From 68581146502b3f0c9c876b12902df3197b6aa98a Mon Sep 17 00:00:00 2001
From: Pengfei Guo <32000655+guopengf@users.noreply.github.com>
Date: Mon, 12 Aug 2024 23:54:48 -0400
Subject: [PATCH 11/24] Refactor AutoencoderKlMaisi (#7993)

Fixes #7988 .

### Description

Refactor AutoencoderKlMaisi to use monai core components.


### Types of changes
<!--- Put an `x` in all the boxes that apply, and remove the not
applicable items -->
- [x] Non-breaking change (fix or new feature that would not break
existing functionality).
- [ ] Breaking change (fix or new feature that would cause existing
functionality to change).
- [ ] New tests added to cover the changes.
- [ ] Integration tests passed locally by running `./runtests.sh -f -u
--net --coverage`.
- [ ] Quick tests passed locally by running `./runtests.sh --quick
--unittests --disttests`.
- [ ] In-line docstrings updated.
- [ ] Documentation updated, tested `make html` command in the `docs/`
folder.

---------

Signed-off-by: Pengfei Guo <pengfeig@nvidia.com>
Signed-off-by: YunLiu <55491388+KumoLiu@users.noreply.github.com>
Signed-off-by: Pengfei Guo <32000655+guopengf@users.noreply.github.com>
Co-authored-by: pre-commit-ci[bot] <66853113+pre-commit-ci[bot]@users.noreply.github.com>
Co-authored-by: YunLiu <55491388+KumoLiu@users.noreply.github.com>
---
 .../maisi/networks/autoencoderkl_maisi.py     | 68 ++++++++++++-------
 monai/networks/nets/autoencoderkl.py          |  4 +-
 tests/test_autoencoderkl_maisi.py             |  6 +-
 3 files changed, 46 insertions(+), 32 deletions(-)

diff --git a/monai/apps/generation/maisi/networks/autoencoderkl_maisi.py b/monai/apps/generation/maisi/networks/autoencoderkl_maisi.py
index f27f73ec60..a52274b24a 100644
--- a/monai/apps/generation/maisi/networks/autoencoderkl_maisi.py
+++ b/monai/apps/generation/maisi/networks/autoencoderkl_maisi.py
@@ -13,25 +13,17 @@
 
 import gc
 import logging
-from typing import TYPE_CHECKING, Sequence, cast
+from typing import Sequence
 
 import torch
 import torch.nn as nn
 import torch.nn.functional as F
 
 from monai.networks.blocks import Convolution
-from monai.utils import optional_import
+from monai.networks.blocks.spatialattention import SpatialAttentionBlock
+from monai.networks.nets.autoencoderkl import AEKLResBlock, AutoencoderKL
 from monai.utils.type_conversion import convert_to_tensor
 
-AttentionBlock, has_attentionblock = optional_import("generative.networks.nets.autoencoderkl", name="AttentionBlock")
-AutoencoderKL, has_autoencoderkl = optional_import("generative.networks.nets.autoencoderkl", name="AutoencoderKL")
-ResBlock, has_resblock = optional_import("generative.networks.nets.autoencoderkl", name="ResBlock")
-
-if TYPE_CHECKING:
-    from generative.networks.nets.autoencoderkl import AutoencoderKL as AutoencoderKLType
-else:
-    AutoencoderKLType = cast(type, AutoencoderKL)
-
 # Set up logging configuration
 logger = logging.getLogger(__name__)
 
@@ -518,11 +510,13 @@ class MaisiEncoder(nn.Module):
         in_channels: Number of input channels.
         num_channels: Sequence of block output channels.
         out_channels: Number of channels in the bottom layer (latent space) of the autoencoder.
-        num_res_blocks: Number of residual blocks (see ResBlock) per level.
+        num_res_blocks: Number of residual blocks (see AEKLResBlock) per level.
         norm_num_groups: Number of groups for the group norm layers.
         norm_eps: Epsilon for the normalization.
         attention_levels: Indicate which level from num_channels contain an attention block.
         with_nonlocal_attn: If True, use non-local attention block.
+        include_fc: whether to include the final linear layer in the attention block.

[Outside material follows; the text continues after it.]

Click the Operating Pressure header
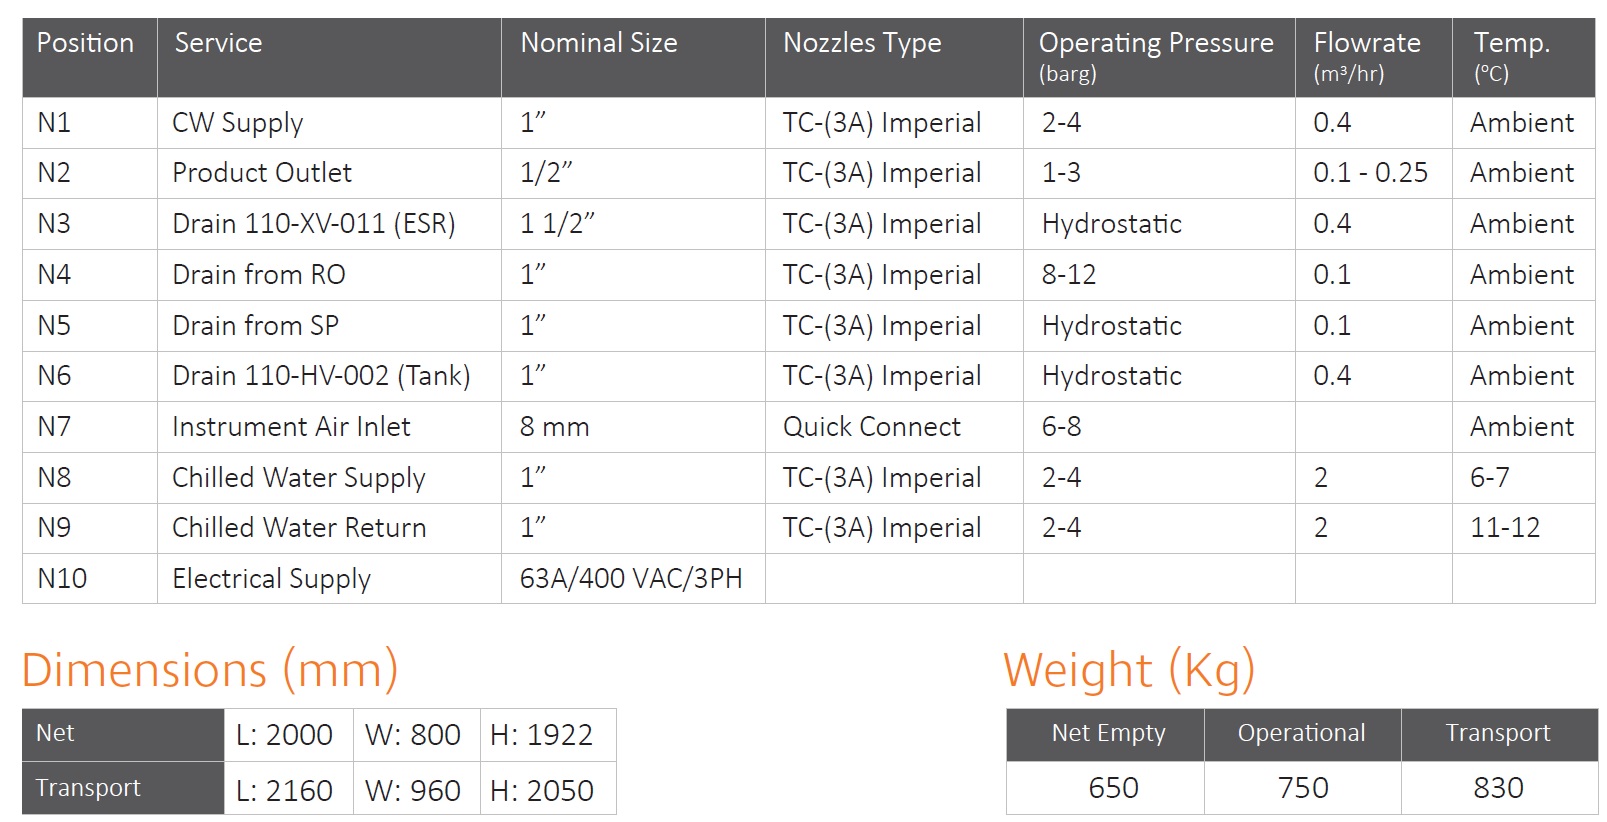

Default to False.
+        use_combined_linear: whether to use a single linear layer for qkv projection in the attention block, default to False.
         use_flash_attention: If True, use flash attention for a memory efficient attention mechanism.
         num_splits: Number of splits for the input tensor.
         dim_split: Dimension of splitting for the input tensor.
@@ -547,6 +541,8 @@ def __init__(
         print_info: bool = False,
         save_mem: bool = True,
         with_nonlocal_attn: bool = True,
+        include_fc: bool = False,
+        use_combined_linear: bool = False,
         use_flash_attention: bool = False,
     ) -> None:
         super().__init__()
@@ -603,11 +599,13 @@ def __init__(
                 input_channel = output_channel
                 if attention_levels[i]:
                     blocks.append(
-                        AttentionBlock(
+                        SpatialAttentionBlock(
                             spatial_dims=spatial_dims,
                             num_channels=input_channel,
                             norm_num_groups=norm_num_groups,
                             norm_eps=norm_eps,
+                            include_fc=include_fc,
+                            use_combined_linear=use_combined_linear,
                             use_flash_attention=use_flash_attention,
                         )
                     )
@@ -626,7 +624,7 @@ def __init__(
 
         if with_nonlocal_attn:
             blocks.append(
-                ResBlock(
+                AEKLResBlock(
                     spatial_dims=spatial_dims,
                     in_channels=num_channels[-1],
                     norm_num_groups=norm_num_groups,
@@ -636,16 +634,18 @@ def __init__(
             )
 
             blocks.append(
-                AttentionBlock(
+                SpatialAttentionBlock(
                     spatial_dims=spatial_dims,
                     num_channels=num_channels[-1],
                     norm_num_groups=norm_num_groups,
                     norm_eps=norm_eps,
+                    include_fc=include_fc,
+                    use_combined_linear=use_combined_linear,
                     use_flash_attention=use_flash_attention,
                 )
             )
             blocks.append(
-                ResBlock(
+                AEKLResBlock(
                     spatial_dims=spatial_dims,
                     in_channels=num_channels[-1],
                     norm_num_groups=norm_num_groups,
@@ -699,11 +699,13 @@ class MaisiDecoder(nn.Module):
         num_channels: Sequence of block output channels.
         in_channels: Number of channels in the bottom layer (latent space) of the autoencoder.
         out_channels: Number of output channels.
-        num_res_blocks: Number of residual blocks (see ResBlock) per level.
+        num_res_blocks: Number of residual blocks (see AEKLResBlock) per level.
         norm_num_groups: Number of groups for the group norm layers.
         norm_eps: Epsilon for the normalization.
         attention_levels: Indicate which level from num_channels contain an attention block.
         with_nonlocal_attn: If True, use non-local attention block.
+        include_fc: whether to include the final linear layer in the attention block. Default to False.
+        use_combined_linear: whether to use a single linear layer for qkv projection in the attention block, default to False.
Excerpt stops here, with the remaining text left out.